[Begin SUPPLIED DATA]
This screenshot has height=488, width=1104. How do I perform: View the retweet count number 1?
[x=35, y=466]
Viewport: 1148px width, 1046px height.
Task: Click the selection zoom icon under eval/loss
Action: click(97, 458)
[End SUPPLIED DATA]
Reproduce the data above verbatim, line for line, without any alteration.

This screenshot has height=488, width=1104. How do I perform: View the retweet count number 1?
[x=35, y=466]
Viewport: 1148px width, 1046px height.
Task: Click the selection zoom icon under eval/loss
Action: click(97, 458)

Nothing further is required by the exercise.